NFL: Top 5 New Orleans Saints players of all time
Over the past 15 years, the New Orleans Saints have been one of the best teams in the NFL.
Under the guidance of head coach Sean Payton, the New Orleans Saints have won a Super Bowl and seven NFC South Division titles. It has been the greatest period in the history of the franchise.
Things weren't always so simple for fans in the Big Easy, though; the New Orleans Saints, once considered the worst team in football, didn't make the playoffs in twenty years. In fact, from their inception in 1967, it took the New Orleans Saints twenty years to even post a winning-season!
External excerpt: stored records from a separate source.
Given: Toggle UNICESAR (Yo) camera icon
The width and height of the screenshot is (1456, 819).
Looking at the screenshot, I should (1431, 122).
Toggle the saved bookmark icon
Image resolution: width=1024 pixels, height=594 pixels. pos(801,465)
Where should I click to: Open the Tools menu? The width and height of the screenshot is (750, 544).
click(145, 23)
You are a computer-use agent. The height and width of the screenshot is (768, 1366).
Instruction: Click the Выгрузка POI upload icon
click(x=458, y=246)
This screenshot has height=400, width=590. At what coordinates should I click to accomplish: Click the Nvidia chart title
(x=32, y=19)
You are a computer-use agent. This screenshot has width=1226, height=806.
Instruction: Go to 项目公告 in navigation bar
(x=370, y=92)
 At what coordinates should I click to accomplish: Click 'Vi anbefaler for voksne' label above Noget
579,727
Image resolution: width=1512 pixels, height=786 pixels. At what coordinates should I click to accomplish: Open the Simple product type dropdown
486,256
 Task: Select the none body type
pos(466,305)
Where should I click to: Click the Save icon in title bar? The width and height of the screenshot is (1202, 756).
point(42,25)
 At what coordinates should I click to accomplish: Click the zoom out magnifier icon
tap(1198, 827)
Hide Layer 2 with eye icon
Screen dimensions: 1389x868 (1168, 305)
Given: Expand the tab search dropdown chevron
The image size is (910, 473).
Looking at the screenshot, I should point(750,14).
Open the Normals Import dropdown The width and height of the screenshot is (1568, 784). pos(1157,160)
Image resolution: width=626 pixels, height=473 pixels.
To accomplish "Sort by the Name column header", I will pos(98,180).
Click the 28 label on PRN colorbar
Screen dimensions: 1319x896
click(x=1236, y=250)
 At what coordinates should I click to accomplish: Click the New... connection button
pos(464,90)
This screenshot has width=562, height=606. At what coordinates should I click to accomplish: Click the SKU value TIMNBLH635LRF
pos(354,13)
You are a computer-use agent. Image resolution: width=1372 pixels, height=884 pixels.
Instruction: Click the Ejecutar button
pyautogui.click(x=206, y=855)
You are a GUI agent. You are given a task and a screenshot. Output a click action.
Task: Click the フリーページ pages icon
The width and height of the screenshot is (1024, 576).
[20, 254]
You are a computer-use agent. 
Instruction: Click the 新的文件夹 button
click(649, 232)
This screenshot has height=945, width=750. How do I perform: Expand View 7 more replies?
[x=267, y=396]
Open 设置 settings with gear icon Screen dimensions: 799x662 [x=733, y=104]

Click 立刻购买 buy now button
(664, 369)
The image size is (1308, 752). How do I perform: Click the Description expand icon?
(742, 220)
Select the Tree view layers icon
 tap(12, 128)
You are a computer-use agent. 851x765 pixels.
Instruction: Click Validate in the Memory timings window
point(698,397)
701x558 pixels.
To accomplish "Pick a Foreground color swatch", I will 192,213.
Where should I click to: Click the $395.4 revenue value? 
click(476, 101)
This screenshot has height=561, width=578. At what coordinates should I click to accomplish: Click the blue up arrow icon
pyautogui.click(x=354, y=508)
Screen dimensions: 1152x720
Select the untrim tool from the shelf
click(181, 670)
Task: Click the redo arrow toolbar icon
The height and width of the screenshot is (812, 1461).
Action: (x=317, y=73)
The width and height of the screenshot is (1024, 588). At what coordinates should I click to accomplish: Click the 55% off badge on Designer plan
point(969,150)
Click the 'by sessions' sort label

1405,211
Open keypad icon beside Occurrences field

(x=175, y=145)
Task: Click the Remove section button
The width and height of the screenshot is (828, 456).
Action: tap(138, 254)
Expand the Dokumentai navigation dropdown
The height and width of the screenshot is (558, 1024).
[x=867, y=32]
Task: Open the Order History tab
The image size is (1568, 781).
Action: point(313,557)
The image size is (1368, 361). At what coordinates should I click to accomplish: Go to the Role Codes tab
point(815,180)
Five best players to have represented the New Orleans Saints:
Throughout the ups and the downs in New Orleans' football history, the city sure has had its fair share of great players. Let's take a look at five of the best of them to have represented the New Orleans Saints.
#5 Jahri Evans, OG (2006 - 2016)
Left guard Jahri Evans was inducted into the New Orleans Saints Hall of Fame in 2020.
The New Orleans Saints took Pennsylvania’s Bloomburg University product off the board in the fourth round of the 2006 NFL Draft. Evans would go on to represent the Saints in six Pro Bowls (4x All-Pro) and was named in the NFL's All-Decade Team (2010-2020). He was also a part of the New Orleans Saints team that won the Super Bowl in 2010.
As a player, Evans was big and athletic. He offered Drew Brees incredible pass protection and was a real force in run-blocking plays for over a decade.
The Saints have had some decent OGs on their roster since then. But none have been as dominant as Jahri Evans, one of the best to ever do it.
#4 Archie Manning, QB (1971 - 1982)
As already mentioned, the New Orleans Saints struggled for wins during the franchise's formative years; they didn't make the playoffs for a long time.
During those years in the wilderness, Archie Manning, father of Super Bowl-winning QB brothers, Peyton and Eli Manning, did just about everything he could to change the fortunes of fans down in the Bayou.
The very embodiment of the adage, 'you need more than a brilliant QB to win a Super Bowl,' Archie Manning's knack for incredible quarterback play in a poor New Orleans team even saw him voted the 1978 NFC Offensive Player of the Year.
When you factor in that Manning finished his career throwing for 21,734 yards, 115 touchdowns and 156 interceptions to go along with a bleak-looking 35-91-3 record, that award seems almost impossible, an incredible achievement.
Archie Manning might not have won any team trophies or even made the playoffs with the New Orleans Saints. But he couldn't have tried any harder to stop the rut.
The QB gave everything on the field; he was always desperate to make things happen; he was sacked almost 400 times in his career, playing behind a weak offensive line. But Archie Manning never surrendered, and that's why he makes the list.
Archie Manning was a bright light in a dark place, a New Orleans Saint in every sense of the word.